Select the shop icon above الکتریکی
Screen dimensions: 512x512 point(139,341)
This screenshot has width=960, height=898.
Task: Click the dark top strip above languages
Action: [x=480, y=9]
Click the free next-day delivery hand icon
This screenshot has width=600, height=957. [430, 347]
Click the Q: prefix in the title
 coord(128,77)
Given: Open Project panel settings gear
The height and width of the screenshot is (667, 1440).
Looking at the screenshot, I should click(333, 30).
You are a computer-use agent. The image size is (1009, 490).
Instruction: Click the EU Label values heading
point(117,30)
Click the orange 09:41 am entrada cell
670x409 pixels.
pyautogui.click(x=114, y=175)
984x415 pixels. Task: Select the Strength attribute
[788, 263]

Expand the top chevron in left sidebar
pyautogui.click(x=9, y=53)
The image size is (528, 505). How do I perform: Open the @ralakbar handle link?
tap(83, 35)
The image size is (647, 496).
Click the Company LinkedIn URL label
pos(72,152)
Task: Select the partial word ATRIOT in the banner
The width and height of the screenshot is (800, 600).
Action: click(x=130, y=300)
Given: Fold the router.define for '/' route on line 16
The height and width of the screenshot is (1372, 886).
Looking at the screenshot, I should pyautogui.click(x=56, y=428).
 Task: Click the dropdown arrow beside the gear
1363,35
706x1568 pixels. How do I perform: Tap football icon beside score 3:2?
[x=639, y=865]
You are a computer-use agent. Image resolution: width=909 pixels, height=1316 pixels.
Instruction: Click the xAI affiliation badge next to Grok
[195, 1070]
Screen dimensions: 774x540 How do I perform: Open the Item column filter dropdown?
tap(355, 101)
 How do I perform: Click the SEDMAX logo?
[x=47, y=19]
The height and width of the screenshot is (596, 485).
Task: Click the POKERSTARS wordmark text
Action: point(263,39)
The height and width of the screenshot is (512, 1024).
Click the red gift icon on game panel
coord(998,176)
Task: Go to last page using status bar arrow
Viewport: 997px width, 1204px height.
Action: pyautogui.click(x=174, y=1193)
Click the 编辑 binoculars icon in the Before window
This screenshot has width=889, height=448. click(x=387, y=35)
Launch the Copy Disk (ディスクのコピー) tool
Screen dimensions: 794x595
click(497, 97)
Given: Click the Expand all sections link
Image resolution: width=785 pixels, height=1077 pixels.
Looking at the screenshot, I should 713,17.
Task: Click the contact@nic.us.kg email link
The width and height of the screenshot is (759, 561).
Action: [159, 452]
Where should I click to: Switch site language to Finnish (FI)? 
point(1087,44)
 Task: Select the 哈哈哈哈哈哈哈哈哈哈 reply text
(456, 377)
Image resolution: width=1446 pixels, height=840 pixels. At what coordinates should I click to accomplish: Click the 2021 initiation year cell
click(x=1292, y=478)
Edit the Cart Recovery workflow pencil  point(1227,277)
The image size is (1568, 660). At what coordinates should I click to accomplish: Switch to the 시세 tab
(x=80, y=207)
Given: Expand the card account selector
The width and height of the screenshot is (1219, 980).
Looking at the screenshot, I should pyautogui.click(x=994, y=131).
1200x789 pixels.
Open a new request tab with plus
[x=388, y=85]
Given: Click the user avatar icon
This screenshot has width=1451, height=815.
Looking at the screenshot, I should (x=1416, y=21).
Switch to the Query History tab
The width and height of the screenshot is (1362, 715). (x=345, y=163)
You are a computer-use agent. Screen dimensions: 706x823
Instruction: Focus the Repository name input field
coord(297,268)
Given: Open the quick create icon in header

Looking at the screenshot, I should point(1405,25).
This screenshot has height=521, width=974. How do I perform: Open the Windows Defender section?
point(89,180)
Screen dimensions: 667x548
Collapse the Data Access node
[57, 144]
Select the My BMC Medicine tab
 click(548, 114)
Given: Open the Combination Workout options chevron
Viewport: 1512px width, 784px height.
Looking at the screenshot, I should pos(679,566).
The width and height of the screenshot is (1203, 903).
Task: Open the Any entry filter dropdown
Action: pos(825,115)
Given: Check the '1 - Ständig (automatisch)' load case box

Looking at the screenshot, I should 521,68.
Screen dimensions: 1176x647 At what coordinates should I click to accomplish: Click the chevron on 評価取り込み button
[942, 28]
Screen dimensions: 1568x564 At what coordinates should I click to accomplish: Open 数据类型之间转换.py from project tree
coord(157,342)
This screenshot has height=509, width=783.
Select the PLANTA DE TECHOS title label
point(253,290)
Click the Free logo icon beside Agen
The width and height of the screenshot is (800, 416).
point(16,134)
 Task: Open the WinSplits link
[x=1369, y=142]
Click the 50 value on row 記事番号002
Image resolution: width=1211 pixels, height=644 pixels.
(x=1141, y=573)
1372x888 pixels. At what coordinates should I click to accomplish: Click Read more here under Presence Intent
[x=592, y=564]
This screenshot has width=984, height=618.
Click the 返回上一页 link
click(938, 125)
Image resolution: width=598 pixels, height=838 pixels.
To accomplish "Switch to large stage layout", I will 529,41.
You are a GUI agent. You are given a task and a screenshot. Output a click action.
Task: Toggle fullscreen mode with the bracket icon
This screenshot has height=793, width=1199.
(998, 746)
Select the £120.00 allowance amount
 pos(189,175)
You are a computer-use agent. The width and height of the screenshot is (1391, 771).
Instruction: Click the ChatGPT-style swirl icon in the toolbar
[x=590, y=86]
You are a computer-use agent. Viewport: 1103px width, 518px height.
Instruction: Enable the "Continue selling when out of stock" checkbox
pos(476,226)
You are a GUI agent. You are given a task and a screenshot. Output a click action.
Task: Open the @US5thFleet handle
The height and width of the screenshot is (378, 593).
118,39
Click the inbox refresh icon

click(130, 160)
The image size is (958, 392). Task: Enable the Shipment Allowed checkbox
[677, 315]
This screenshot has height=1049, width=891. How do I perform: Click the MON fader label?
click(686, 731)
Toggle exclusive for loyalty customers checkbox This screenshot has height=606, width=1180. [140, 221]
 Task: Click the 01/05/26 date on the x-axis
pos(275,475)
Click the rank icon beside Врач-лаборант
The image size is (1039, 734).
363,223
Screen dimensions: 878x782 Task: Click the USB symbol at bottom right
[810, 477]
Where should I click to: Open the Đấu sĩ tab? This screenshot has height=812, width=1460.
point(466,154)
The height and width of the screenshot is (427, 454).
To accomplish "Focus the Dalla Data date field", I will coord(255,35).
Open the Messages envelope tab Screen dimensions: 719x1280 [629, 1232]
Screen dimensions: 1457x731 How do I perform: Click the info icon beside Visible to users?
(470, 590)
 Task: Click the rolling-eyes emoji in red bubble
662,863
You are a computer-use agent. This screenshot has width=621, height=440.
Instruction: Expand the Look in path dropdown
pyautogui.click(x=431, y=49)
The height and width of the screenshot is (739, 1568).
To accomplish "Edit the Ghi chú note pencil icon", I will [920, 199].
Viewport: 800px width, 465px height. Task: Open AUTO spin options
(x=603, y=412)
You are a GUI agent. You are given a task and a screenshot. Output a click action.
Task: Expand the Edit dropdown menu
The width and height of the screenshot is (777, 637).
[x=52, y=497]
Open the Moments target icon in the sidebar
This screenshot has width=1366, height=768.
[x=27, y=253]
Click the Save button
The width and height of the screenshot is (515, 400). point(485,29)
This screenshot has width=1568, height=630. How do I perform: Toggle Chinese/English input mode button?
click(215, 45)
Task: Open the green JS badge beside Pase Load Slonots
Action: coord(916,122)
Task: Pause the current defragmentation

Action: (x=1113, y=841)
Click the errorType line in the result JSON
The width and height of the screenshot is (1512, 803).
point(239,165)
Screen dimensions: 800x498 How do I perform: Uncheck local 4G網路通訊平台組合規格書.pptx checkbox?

## Exercise brief
Please copy only these lines, exactly: the first line of the records through the line containing "Given: Open Project panel settings gear", ends included.

## Exercise output
Select the shop icon above الکتریکی
Screen dimensions: 512x512 point(139,341)
This screenshot has width=960, height=898.
Task: Click the dark top strip above languages
Action: [x=480, y=9]
Click the free next-day delivery hand icon
This screenshot has width=600, height=957. [430, 347]
Click the Q: prefix in the title
 coord(128,77)
Given: Open Project panel settings gear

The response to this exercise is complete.